I know I’m just tilting at windmills here, but I continue to be somewhat amazed that Thomas Griffith’s judicial nomination was not a bigger deal. Today, he was confirmed rather easily.
The Senate on Tuesday confirmed one of its former lawyers, Thomas S. Griffith, to sit on the U.S. Appeals Court, the sixth judge it has elevated to the federal appellate court in the last month.
With a 73-24 vote, Griffith becomes the newest judge on the U.S. Circuit Court of Appeal for the District of Columbia, taking a seat that the Bush administration originally wanted for filibustered Hispanic lawyer Miguel Estrada.
Estrada dropped out in September 2003 after being blocked by Democrats and President Bush replaced him in June 2004 with Griffith, who was the chamber’s general counsel during President Clinton’s impeachment before joining Brigham Young University as general counsel in 2003.
Let’s not lose sight of some of the details here. Griffith practiced law without a license in Utah for nearly five years, lost his D.C. law license, and passed up 10 opportunities to take the Utah bar exam. (Practicing law without a license is illegal.) Better yet, the American Bar Association gave Griffith the lowest possible passing grade for a judicial nominee.
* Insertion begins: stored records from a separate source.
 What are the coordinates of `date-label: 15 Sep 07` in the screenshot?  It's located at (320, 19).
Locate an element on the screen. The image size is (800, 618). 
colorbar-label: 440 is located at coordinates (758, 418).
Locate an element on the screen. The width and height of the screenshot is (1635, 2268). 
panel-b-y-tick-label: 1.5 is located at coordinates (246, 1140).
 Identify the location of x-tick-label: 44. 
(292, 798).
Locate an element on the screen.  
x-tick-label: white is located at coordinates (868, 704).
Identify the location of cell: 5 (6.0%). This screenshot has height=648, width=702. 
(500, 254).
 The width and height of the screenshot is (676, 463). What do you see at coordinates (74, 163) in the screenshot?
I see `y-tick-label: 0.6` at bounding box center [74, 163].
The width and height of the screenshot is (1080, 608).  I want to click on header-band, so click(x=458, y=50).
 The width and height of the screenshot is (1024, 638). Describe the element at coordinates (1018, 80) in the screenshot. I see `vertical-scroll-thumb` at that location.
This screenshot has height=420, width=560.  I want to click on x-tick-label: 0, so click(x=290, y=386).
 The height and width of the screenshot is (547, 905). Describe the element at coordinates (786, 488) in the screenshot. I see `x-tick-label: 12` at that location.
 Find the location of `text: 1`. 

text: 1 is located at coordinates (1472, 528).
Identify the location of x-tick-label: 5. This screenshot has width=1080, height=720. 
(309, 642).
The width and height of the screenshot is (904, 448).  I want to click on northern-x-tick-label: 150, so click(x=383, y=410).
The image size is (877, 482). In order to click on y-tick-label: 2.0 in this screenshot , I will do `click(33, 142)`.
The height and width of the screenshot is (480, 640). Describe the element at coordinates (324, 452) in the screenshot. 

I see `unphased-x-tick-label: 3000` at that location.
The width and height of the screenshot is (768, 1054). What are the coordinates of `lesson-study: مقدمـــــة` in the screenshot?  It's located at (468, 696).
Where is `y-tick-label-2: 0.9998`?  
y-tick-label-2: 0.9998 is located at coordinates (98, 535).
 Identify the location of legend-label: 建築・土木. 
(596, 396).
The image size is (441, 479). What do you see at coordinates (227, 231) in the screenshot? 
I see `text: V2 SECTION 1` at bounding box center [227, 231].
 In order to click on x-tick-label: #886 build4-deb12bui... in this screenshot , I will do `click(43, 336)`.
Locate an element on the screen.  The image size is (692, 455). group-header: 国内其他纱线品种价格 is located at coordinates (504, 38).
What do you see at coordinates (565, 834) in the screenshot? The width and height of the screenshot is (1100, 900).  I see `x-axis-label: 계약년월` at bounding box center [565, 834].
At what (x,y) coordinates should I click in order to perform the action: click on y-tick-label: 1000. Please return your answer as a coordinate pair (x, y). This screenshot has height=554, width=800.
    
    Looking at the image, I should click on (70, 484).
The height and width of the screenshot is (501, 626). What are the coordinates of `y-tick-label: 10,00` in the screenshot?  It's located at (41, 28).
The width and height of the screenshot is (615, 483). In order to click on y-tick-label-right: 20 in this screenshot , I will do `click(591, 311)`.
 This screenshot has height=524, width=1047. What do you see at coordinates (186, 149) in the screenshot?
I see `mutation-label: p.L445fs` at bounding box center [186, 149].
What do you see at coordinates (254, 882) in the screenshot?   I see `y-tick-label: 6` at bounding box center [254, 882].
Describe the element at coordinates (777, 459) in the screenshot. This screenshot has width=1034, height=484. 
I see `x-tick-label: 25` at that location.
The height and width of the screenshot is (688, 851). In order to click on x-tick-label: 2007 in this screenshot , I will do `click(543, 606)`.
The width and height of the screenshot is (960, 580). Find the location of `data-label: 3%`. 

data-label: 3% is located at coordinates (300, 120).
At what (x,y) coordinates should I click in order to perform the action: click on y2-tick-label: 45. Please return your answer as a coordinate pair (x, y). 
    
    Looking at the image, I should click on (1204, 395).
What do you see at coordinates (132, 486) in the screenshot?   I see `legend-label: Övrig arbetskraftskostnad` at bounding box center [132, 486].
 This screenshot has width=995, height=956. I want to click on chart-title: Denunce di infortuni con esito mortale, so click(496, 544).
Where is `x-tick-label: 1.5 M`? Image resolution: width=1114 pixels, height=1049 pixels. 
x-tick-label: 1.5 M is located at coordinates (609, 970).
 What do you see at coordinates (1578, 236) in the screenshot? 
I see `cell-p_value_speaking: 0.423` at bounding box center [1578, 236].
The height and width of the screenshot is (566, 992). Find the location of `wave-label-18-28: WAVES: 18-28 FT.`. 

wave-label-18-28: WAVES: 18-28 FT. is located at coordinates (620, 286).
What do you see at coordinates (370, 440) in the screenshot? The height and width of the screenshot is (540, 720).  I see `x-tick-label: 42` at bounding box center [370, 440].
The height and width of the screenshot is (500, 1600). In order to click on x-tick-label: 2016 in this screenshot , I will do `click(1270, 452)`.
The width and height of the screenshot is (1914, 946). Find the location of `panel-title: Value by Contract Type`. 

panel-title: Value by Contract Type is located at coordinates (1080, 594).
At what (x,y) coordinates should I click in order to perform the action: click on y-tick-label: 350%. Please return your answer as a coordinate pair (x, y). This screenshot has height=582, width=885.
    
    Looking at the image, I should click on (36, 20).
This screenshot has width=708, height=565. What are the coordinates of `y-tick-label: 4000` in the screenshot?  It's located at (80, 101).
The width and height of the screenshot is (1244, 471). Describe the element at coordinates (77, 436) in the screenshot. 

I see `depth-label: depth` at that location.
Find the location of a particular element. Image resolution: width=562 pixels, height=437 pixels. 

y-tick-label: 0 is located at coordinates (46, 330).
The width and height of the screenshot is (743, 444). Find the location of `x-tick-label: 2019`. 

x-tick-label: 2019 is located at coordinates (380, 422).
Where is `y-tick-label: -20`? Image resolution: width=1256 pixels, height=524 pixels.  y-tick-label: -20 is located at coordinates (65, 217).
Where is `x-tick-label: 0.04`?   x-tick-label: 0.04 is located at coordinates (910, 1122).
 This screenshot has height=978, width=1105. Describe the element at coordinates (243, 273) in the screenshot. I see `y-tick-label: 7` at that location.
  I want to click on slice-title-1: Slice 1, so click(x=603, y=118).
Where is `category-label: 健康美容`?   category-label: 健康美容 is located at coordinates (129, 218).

Just last fall, Pat Leahy saw this nomination going nowhere.
“This is a man who practiced law in two states in violation of the laws — what a fine, fine standard the White House has” for judicial nominees, Leahy said. “In my state he would be prosecuted. I’ve never seen anything so unbelievable.”
Yet, here we are, less than a year later, and Griffith has taken his lifetime seat on the second highest court in the judiciary. What’s more, the vote wasn’t even close.